MATERIAL PROVIDED Start Marker

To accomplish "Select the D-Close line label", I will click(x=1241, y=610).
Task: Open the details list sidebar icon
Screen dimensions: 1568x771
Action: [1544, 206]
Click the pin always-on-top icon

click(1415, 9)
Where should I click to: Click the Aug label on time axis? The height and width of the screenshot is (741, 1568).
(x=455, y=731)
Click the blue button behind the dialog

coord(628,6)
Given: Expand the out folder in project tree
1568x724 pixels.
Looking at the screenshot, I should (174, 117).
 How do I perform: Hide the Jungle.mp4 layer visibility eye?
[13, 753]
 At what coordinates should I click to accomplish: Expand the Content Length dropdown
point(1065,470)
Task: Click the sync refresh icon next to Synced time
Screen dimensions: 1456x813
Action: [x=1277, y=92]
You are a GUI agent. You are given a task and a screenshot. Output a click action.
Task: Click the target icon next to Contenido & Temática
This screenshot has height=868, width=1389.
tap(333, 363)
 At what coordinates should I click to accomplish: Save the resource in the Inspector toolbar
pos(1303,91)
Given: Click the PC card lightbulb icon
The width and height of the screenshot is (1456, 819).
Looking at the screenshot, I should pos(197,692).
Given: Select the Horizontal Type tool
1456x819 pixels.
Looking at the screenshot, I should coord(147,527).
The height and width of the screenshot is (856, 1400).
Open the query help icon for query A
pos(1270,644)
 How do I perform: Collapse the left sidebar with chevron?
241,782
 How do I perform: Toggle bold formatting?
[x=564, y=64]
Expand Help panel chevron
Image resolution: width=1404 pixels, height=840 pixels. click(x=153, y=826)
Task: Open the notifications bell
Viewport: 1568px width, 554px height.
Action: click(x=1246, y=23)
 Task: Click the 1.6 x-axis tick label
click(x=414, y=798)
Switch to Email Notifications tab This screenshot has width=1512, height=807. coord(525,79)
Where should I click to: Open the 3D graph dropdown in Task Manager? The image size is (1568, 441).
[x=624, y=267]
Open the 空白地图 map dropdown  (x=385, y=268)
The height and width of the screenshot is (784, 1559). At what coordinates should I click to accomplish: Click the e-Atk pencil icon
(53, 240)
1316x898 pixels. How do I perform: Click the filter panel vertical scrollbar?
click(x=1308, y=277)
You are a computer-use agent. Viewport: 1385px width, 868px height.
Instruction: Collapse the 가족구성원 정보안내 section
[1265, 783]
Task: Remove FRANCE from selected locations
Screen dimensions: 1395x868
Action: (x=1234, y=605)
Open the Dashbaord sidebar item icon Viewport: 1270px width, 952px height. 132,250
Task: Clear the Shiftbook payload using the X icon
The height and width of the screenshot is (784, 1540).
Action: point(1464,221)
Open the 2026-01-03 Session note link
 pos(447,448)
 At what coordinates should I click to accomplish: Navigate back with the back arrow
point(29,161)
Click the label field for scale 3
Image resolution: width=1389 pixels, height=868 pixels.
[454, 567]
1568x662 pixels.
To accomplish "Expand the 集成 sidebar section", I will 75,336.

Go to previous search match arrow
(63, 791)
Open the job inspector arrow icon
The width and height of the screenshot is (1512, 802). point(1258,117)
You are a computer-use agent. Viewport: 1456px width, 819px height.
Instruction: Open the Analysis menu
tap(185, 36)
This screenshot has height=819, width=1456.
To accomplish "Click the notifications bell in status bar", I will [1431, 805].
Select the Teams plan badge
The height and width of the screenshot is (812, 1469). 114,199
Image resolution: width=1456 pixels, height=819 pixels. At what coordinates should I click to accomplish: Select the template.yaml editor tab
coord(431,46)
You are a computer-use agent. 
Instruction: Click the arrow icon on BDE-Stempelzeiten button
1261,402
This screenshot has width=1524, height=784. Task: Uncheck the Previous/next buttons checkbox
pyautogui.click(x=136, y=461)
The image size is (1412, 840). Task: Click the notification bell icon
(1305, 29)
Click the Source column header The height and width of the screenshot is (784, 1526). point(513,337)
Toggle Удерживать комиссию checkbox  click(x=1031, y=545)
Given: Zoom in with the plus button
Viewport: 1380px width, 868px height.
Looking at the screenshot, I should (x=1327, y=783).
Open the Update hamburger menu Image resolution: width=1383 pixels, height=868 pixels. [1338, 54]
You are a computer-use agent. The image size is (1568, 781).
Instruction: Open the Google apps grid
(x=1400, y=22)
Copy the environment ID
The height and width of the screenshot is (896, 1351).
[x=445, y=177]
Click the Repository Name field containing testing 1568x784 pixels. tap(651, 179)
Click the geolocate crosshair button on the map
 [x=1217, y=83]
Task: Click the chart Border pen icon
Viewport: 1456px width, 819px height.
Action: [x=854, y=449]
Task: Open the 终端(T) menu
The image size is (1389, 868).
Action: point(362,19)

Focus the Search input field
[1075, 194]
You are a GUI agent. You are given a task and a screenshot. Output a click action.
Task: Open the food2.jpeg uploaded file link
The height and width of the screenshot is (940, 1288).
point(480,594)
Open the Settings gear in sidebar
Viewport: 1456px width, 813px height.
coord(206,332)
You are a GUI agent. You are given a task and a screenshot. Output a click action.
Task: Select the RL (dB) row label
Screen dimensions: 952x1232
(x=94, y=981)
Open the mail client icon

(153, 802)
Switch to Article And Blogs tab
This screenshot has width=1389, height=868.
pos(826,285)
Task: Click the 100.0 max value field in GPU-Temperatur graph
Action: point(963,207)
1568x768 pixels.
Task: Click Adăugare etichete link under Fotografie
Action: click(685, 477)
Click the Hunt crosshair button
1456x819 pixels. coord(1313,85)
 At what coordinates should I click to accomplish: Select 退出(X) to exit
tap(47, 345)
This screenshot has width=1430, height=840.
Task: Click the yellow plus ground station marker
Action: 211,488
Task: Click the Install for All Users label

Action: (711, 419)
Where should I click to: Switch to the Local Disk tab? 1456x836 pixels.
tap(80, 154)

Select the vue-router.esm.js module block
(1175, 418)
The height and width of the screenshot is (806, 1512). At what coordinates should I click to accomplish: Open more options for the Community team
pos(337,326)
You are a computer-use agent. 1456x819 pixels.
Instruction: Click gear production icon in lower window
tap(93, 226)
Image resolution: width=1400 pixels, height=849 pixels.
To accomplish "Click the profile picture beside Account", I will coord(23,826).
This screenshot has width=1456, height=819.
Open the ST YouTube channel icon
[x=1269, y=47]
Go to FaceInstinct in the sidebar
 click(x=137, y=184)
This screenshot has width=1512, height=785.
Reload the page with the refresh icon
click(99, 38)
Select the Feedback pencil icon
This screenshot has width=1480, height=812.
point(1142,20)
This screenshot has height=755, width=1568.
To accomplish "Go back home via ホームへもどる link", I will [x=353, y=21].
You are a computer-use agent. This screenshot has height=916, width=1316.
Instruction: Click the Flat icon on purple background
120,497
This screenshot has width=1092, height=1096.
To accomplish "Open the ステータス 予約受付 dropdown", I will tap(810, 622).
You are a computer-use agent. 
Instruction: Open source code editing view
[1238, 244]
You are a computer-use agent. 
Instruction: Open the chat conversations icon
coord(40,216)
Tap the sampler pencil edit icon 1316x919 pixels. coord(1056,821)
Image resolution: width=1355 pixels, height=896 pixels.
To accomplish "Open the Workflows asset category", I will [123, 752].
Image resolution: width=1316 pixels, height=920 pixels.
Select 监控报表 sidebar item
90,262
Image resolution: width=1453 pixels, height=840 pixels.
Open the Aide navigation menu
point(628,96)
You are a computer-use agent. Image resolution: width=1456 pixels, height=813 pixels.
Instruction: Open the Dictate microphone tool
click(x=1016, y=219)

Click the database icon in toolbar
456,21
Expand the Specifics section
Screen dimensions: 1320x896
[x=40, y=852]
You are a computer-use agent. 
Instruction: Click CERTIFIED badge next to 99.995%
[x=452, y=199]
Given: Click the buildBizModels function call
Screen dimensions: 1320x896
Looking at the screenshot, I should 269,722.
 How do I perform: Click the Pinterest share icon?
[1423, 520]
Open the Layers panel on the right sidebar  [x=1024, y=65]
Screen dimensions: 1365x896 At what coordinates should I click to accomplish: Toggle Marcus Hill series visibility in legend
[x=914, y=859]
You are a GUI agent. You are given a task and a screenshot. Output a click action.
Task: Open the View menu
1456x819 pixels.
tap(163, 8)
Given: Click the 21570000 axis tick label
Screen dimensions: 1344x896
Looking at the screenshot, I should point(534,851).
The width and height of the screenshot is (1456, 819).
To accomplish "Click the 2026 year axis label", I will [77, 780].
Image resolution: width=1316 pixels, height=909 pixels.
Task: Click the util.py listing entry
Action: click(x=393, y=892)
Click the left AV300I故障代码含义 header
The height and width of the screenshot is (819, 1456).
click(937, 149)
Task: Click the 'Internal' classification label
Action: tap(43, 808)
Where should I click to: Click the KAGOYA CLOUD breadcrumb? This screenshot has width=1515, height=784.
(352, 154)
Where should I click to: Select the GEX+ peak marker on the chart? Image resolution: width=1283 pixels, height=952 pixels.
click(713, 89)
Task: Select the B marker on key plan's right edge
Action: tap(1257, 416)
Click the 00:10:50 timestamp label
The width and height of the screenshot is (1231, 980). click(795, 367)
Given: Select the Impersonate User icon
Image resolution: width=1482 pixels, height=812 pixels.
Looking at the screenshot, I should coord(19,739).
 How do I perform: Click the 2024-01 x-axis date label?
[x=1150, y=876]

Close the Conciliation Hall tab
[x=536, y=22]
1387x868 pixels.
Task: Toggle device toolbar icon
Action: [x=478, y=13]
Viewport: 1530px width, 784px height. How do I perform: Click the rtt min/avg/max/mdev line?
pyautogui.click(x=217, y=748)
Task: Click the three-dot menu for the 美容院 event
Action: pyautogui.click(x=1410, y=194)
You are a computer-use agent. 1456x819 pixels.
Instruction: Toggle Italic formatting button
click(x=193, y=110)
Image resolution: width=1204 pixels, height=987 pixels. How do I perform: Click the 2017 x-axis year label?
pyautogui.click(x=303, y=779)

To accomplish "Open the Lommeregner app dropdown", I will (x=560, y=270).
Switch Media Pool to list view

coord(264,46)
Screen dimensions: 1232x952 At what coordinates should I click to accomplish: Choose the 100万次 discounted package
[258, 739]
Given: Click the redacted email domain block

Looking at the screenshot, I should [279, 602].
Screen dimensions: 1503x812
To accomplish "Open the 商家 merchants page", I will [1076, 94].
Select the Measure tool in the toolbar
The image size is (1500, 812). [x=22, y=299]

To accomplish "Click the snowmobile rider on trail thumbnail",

MATERIAL PROVIDED End Marker

**REQUIREMENT**: Starting from the top of the records and ending at the line that contains "Given: Expand the out folder in project tree", repeat each line exactly and return only those lines.

**RESPONSE TO THIS TASK**:
To accomplish "Select the D-Close line label", I will click(x=1241, y=610).
Task: Open the details list sidebar icon
Screen dimensions: 1568x771
Action: [1544, 206]
Click the pin always-on-top icon

click(1415, 9)
Where should I click to: Click the Aug label on time axis? The height and width of the screenshot is (741, 1568).
(x=455, y=731)
Click the blue button behind the dialog

coord(628,6)
Given: Expand the out folder in project tree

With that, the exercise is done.